# WORK REQUEST
In the text about Gabrielle Chanel's Coromandel screens, how many screens did she own at one point?

Chanel Coromandel High Jewellery Collection
Gabrielle Chanel lived in a lacquered box where sailing ships, palaces, flowers and birds, in flashes of gold and deep red, stood out against the darkness of the night. This dream landscape held such charm for
Gabrielle Chanel lived in a lacquered box where sailing ships, palaces, flowers and birds, in flashes of gold and deep red, stood out against the darkness of the night.
This dream landscape held such charm for her that she wished to always keep it with her: it was that of the Coromandel screens, which she discovered in the 1910s, with her great love, Boy Capel. The screens followed her from her mansion on Avenue de New-York; to the Rue du Faubourg Saint-Honoré in 1923; to her suite at the Ritz Paris; and then her villa in Lausanne in 1968. She never became tired of searching for new ones, and, at one point, owned more than thirty. Some she gave away, but she always ensured to keep enough for herself, to, in her words, “upholster my home.” “I’m like a snail,” she confided to Claude Delay. “I carry my house with me- Two Chinese screens, books everywhere. I’ve never been able to live in an open house. The first thing I look for is screens.”

[Saved entries]
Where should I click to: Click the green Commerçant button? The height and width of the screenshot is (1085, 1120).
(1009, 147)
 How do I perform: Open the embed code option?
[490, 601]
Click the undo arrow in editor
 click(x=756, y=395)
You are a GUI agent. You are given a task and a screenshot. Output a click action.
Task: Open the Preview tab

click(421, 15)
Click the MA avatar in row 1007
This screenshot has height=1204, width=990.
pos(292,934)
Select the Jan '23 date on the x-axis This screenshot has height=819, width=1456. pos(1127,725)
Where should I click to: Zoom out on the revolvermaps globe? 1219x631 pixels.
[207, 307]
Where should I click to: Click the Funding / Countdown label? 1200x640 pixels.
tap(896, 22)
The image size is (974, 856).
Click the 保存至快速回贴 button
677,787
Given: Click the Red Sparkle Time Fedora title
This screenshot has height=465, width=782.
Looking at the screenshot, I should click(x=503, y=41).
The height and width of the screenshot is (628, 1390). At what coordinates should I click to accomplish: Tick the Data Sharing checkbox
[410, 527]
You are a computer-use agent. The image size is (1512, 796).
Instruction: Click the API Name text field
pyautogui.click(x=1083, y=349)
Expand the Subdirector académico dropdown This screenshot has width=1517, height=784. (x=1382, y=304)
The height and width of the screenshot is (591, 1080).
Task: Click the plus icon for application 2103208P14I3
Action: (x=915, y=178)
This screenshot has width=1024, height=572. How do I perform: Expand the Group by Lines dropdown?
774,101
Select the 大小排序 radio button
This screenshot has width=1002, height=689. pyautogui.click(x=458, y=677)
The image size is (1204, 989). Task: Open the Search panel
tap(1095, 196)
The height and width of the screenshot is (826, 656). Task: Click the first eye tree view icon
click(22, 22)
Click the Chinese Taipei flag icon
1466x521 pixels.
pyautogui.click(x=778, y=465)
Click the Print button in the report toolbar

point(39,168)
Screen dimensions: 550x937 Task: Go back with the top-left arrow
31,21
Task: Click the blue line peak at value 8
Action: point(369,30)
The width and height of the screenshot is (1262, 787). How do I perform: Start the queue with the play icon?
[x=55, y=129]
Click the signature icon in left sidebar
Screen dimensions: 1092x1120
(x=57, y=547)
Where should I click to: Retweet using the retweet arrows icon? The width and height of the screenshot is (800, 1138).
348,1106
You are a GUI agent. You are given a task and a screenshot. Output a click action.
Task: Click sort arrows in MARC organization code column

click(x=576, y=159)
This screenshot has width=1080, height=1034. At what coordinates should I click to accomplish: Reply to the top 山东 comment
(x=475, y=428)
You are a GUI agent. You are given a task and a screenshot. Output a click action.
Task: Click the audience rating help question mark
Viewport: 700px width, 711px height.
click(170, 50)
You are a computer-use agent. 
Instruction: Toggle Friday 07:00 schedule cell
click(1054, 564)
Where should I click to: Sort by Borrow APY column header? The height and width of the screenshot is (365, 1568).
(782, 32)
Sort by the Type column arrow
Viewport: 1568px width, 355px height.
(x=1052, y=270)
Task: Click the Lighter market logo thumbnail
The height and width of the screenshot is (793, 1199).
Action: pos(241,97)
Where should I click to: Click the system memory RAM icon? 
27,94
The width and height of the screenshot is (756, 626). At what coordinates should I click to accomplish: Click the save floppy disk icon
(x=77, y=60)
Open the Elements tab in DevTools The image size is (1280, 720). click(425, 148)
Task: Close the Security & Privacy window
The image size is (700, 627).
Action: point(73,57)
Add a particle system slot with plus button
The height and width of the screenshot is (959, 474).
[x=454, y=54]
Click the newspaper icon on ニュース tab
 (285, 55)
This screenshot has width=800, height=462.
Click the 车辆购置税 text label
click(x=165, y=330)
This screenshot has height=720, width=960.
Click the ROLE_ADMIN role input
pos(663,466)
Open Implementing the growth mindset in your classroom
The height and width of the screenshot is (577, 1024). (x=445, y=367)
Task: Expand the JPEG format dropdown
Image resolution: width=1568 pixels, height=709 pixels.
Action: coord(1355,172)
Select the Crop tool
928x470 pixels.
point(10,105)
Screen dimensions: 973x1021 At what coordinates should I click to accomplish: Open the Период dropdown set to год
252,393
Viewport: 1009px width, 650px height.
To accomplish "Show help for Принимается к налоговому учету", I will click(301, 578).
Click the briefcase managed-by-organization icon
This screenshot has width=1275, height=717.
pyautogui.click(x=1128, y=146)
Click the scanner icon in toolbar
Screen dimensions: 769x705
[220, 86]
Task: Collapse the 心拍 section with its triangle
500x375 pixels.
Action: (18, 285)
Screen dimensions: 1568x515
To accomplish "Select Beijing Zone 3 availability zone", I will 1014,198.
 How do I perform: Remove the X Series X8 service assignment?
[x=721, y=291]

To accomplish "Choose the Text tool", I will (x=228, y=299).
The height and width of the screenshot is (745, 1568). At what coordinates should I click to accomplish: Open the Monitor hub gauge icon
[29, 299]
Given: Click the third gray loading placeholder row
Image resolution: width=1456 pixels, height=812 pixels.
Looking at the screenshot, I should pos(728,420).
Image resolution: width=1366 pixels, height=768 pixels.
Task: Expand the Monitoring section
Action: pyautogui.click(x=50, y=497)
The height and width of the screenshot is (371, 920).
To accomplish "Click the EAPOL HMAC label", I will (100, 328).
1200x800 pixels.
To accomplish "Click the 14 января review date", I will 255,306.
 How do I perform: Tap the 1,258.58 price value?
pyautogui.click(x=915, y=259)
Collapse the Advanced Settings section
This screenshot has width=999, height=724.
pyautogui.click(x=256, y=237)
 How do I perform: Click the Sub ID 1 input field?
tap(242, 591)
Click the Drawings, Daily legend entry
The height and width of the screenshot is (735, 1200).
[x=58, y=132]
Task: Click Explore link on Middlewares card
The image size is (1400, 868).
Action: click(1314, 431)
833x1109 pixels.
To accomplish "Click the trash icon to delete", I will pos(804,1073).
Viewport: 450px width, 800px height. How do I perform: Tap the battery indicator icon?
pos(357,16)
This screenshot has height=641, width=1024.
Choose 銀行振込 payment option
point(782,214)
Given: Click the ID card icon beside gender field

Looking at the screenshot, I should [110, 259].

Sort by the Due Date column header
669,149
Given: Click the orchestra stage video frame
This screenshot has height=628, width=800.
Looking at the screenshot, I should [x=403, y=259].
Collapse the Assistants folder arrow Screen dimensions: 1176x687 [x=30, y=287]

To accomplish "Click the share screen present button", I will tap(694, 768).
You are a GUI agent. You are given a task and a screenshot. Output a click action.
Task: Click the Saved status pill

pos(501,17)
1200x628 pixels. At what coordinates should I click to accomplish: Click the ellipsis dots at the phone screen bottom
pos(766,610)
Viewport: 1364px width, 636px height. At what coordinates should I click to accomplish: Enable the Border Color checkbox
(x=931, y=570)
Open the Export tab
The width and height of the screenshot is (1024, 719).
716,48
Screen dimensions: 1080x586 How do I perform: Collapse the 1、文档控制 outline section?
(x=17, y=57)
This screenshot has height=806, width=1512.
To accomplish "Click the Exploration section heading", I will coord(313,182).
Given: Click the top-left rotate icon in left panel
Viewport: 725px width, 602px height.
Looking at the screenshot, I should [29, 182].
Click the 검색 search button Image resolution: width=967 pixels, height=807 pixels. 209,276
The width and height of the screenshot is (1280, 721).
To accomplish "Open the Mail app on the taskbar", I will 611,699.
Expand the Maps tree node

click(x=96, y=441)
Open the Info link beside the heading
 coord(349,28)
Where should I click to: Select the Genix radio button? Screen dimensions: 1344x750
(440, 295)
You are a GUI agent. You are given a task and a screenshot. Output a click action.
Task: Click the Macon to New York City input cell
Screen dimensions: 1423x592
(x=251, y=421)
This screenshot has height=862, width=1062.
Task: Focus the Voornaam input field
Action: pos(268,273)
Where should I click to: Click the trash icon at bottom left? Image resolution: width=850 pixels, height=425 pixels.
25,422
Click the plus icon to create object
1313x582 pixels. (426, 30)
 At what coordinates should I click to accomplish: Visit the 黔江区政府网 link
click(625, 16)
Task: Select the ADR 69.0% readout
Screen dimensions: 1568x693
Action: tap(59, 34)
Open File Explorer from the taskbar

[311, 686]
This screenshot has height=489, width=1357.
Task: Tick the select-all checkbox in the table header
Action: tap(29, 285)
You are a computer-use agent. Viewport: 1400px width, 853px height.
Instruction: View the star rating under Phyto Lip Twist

# EXERCISE RESPONSE
More than thirty.